To predict an election win for Donald Trump you need three pieces of information:
- How people plan to vote – for Donald Trump or somebody else.
- Where they plan to vote – because only the swing states matter in the US electoral college
- Whether they actually do vote – because around 40% of people don’t vote – either because of lack of motivation, not enough information on where and how to vote, or because it’s been made hard or impossible by voting laws (e.g. requiring a specific type of ID to vote).
I’m a great fan of social listening – in fact I’ve been using it daily for 10 years on scores of clients. But it’s simply not up to these three challenges.
Who are you listening to?
Firstly we can’t tell anything about whether people are able to vote. To do that you’d need a database of everyone in the USA who is registered to vote – and a reliable way to cross-reference them to social media accounts.

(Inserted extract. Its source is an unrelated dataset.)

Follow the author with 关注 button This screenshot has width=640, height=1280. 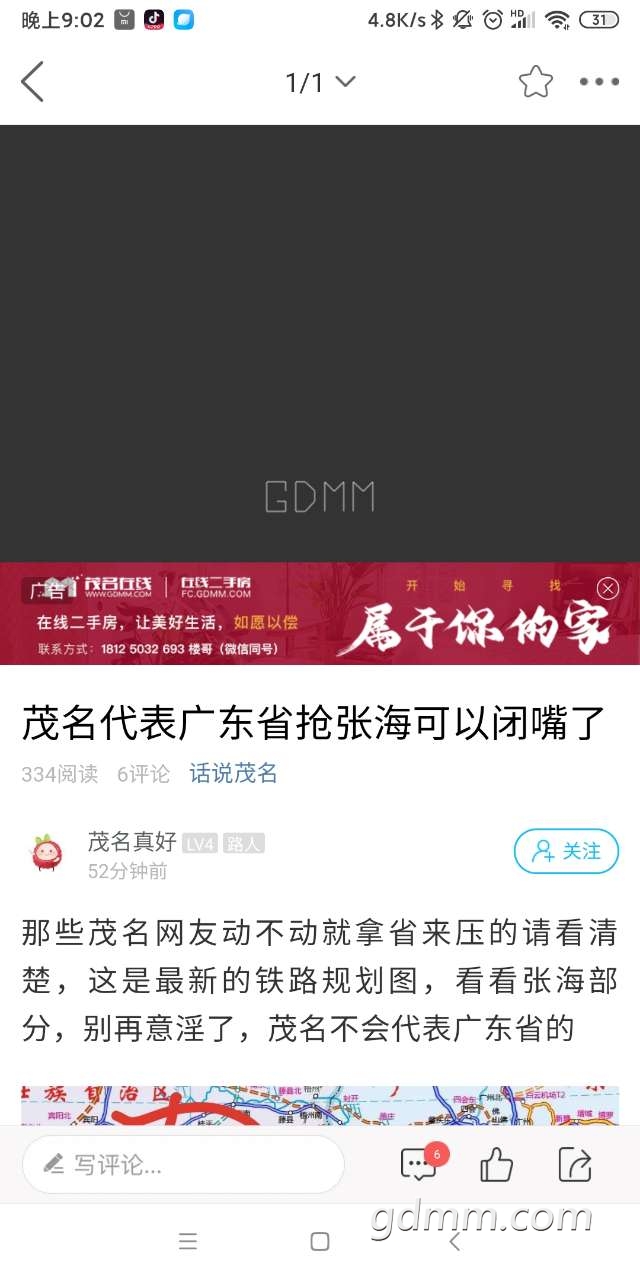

There are ways to do this, and doubtless the Democrats (who are years ahead of the Republicans in this field) have done some of this. Political parties have access to large voter databases, lots of data on how people have voted in the past, and models of how different groups are thinking about the election. But it’s hard, messy, and nobody has published results in the public domain.

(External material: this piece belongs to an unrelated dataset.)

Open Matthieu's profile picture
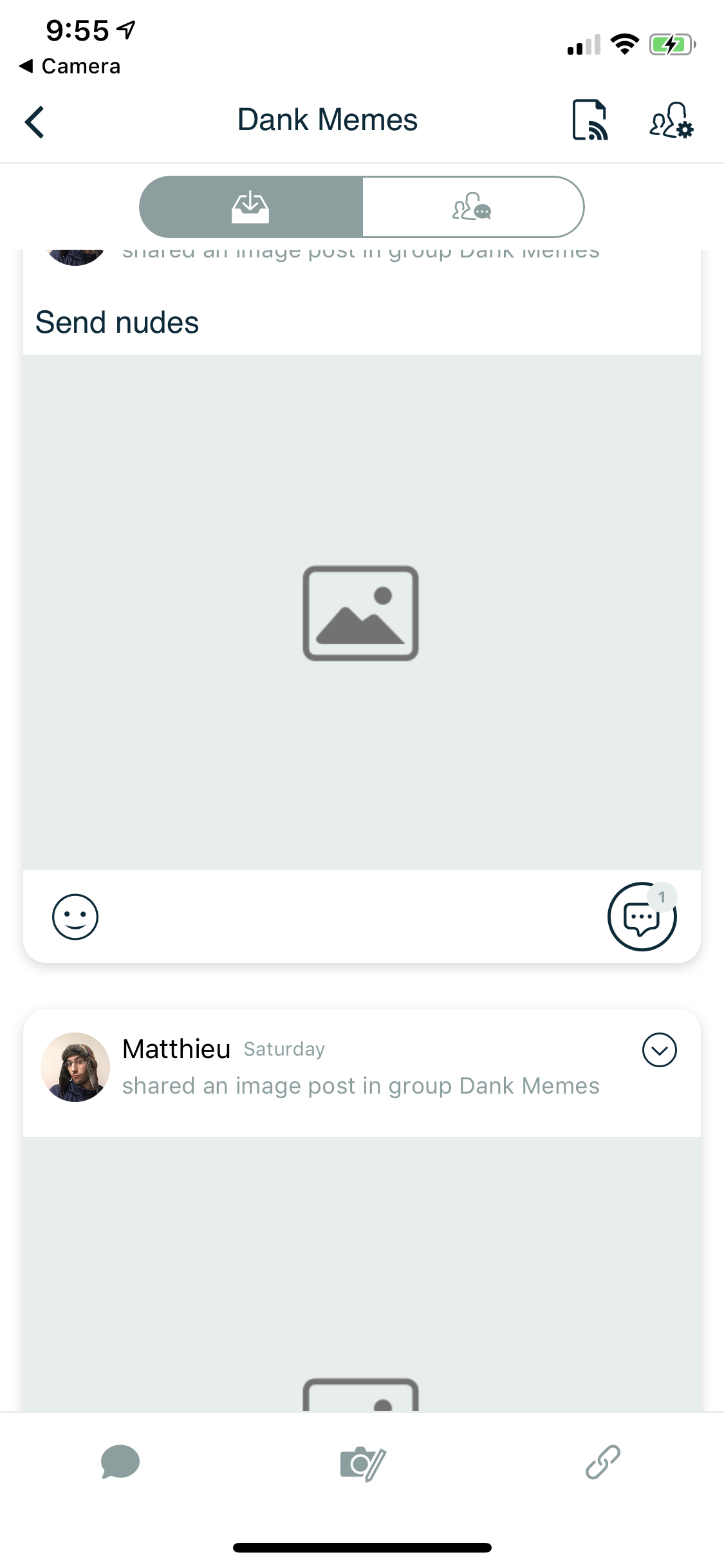The image size is (724, 1568). [75, 1067]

It’s worth noting at this stage that turnout is probably where the state level polls got the election wrong. Trump supporters were more enthusiastic, and Clinton supporters less enthusiastic, than expected. This is the best explanation for why both campaigns were surprised that Clinton lost.

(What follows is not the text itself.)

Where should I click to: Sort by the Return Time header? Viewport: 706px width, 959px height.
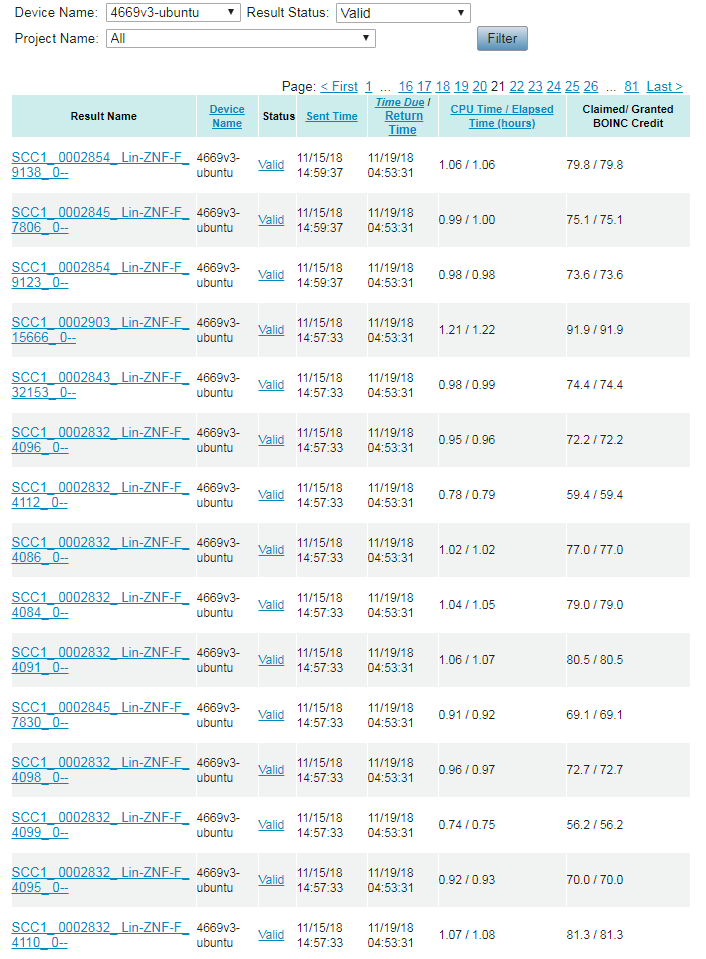click(403, 123)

Where: On Twitter, nobody knows if you’re a dog (or in North Dakota)
Secondly social media geographical data isn’t very accurate outside Facebook. And this Facebook data is largely private. So while we can broadly tell if, for instance, most Trump supporting discussion is in a swing state like New Hampshire or in neighbouring safe Democrat Massachusetts, we can’t do it with enough accuracy to predict results in a close election where a change in roughly 1 in every 1,000 voters (in the right states) could have changed the election result. Again, if you combine social data with an external database, you can get more accurate answers.
Twitter isn’t everything
Thirdly Twitter isn’t representative of the broader population. Virtually all social data used for these social analyses is from Twitter – which is only used by 67m Americans, roughly 21% of the population. It biases young, and generally wealthier, things that are correlated with being Democrat. And while we don’t know much about how passive Twitter users (i.e. people who never tweet and just read other people’s) are different from active users, it would be surprising if they were identical.
There are ways to get more representative data (though still a long way from perfect), not least through Facebook’s excellent Pylon product, and various proprietary techniques which we use for clients at Ogilvy (which allow re-weighting to the total population), but again none of these analyses use it.
So, yes, Social analytics can be very powerful in understanding what people are saying. And it can be very powerful in testing messages, honing them and understanding how people hear them and react to them. But back of the envelope analyses, without the most rudimentary checks for robustness, don’t cut it.